Era una hermosa mañana de primavera, e íbamos con mi esposo de camino a la iglesia, donde yo debía dar una clase en la Escuela Dominical. Aquella mañana, varias calles alrededor de nuestra iglesia estaban bloqueadas y habían desviado el tránsito debido a un maratón que se celebraba en nuestra ciudad.

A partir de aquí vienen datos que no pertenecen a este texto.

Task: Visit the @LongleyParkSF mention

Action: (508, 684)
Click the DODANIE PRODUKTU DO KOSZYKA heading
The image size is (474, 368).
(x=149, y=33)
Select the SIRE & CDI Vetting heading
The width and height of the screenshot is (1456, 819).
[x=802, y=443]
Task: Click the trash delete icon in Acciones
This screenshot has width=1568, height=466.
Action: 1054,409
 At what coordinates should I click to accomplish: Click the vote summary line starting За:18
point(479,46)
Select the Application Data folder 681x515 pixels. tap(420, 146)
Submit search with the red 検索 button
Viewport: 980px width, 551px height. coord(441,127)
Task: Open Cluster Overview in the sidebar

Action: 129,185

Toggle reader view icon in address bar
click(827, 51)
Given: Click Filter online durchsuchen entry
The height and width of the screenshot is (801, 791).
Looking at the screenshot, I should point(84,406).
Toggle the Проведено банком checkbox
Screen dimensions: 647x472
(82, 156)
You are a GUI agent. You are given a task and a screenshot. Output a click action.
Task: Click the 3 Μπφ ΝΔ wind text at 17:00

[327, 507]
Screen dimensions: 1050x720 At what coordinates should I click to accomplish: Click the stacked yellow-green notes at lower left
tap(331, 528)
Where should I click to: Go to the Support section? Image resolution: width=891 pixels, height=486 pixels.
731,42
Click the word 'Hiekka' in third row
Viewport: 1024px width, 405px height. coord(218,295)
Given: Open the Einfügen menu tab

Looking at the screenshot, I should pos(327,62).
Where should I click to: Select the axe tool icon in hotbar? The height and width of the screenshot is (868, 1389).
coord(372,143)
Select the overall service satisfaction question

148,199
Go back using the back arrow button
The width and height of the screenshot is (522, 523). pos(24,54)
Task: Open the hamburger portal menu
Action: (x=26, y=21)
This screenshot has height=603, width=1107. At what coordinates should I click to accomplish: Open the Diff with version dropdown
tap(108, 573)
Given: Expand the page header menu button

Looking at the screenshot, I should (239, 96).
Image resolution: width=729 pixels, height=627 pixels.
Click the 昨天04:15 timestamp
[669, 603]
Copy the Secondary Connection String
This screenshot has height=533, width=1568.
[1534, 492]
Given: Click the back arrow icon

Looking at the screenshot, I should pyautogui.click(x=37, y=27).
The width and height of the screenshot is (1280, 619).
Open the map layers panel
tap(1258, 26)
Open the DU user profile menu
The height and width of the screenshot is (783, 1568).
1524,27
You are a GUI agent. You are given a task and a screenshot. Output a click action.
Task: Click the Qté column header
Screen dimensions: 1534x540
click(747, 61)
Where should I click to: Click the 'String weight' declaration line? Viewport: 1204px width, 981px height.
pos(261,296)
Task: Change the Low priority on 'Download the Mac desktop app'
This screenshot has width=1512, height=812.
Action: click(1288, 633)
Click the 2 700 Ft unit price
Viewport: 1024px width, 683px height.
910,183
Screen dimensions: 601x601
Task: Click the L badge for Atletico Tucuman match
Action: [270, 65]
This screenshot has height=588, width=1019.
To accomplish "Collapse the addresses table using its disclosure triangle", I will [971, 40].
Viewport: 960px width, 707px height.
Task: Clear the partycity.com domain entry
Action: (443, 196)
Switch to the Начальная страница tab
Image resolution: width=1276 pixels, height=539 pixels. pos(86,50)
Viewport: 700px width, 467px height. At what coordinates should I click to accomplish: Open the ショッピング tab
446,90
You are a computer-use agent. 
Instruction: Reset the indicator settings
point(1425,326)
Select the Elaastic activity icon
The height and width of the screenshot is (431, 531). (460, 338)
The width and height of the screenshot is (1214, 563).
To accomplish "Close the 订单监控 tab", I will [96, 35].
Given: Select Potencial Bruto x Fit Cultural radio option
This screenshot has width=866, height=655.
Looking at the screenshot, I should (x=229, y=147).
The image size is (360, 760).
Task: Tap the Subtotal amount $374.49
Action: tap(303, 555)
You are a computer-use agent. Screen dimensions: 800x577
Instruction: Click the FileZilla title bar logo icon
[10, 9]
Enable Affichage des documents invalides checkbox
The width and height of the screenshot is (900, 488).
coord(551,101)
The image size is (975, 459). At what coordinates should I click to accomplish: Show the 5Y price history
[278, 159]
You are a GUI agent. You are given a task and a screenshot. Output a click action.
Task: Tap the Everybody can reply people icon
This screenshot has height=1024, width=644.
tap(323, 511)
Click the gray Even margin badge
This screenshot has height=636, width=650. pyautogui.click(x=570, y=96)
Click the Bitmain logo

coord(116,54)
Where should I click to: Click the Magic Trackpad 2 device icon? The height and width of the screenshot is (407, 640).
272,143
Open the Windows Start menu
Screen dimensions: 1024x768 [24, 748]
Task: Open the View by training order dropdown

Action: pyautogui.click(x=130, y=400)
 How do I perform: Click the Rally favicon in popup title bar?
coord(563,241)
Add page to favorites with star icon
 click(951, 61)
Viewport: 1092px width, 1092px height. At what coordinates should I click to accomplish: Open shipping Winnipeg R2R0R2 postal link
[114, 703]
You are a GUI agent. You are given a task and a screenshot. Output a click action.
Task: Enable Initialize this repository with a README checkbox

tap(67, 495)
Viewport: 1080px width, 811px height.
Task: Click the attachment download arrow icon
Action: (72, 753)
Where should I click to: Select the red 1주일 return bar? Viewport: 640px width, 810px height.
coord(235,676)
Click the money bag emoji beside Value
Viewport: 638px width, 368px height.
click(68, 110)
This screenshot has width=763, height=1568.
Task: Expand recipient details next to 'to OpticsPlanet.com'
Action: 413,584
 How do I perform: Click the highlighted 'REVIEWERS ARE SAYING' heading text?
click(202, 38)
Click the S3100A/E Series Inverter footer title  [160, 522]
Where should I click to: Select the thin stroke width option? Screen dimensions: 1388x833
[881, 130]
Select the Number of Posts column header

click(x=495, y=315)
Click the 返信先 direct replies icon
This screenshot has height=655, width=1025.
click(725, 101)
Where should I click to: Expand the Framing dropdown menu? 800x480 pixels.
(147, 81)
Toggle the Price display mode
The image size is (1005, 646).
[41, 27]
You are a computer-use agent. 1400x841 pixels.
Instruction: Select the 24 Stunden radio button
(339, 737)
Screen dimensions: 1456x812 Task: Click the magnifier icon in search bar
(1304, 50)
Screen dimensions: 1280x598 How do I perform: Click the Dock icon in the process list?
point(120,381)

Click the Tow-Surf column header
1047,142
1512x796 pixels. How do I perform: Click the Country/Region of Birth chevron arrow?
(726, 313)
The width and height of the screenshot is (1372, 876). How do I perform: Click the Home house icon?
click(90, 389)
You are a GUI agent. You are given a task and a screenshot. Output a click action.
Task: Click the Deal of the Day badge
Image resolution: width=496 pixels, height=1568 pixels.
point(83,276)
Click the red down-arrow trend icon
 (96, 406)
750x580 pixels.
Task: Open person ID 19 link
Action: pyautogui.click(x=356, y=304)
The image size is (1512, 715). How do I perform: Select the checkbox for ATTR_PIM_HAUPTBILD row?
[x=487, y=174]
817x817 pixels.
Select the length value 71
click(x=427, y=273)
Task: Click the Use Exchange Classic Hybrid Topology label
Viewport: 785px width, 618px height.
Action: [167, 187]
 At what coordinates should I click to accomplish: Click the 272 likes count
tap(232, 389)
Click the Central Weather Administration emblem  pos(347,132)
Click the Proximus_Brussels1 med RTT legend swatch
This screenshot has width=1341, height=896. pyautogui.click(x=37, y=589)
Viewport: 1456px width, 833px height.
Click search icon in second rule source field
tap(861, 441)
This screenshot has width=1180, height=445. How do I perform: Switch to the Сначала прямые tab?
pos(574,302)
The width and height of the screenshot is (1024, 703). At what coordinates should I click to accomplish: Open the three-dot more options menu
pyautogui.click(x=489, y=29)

Después de seguir una ruta particularmente tortuosa, me di cuenta de que, si hacía una vuelta en U, pasaría todas las barreras y las calles cerradas, y tendría un camino libre hacia la iglesia, la cual estaba a pocas cuadras. No vi ningún cartel que lo prohibiera. Sin embargo, al dar la vuelta en U, sonó la sirena de la policía, y con las luces intermitentes un auto policial me detuvo. Una oficial de policía muy agitada y enojada se acercó a nuestro auto. Me preguntó si yo sabía lo peligrosa que era la vuelta que había dado, e indicó que había puesto en riesgo a los corredores y a los observadores del maratón. Miré alrededor. No había nadie. Ni un solo peatón o corredor, y ningún otro auto. La carrera todavía no había llegado a donde nosotros estábamos, y no había ninguna indicación de que lo haría muy pronto.
Me reí un poco ante la noción de que alguien pudiera estar en peligro. Pero de inmediato me di cuenta de mi error. La cara de la oficial se puso al rojo vivo, y subió la voz y, con una ira que casi no podía contener, comenzó a gritarme.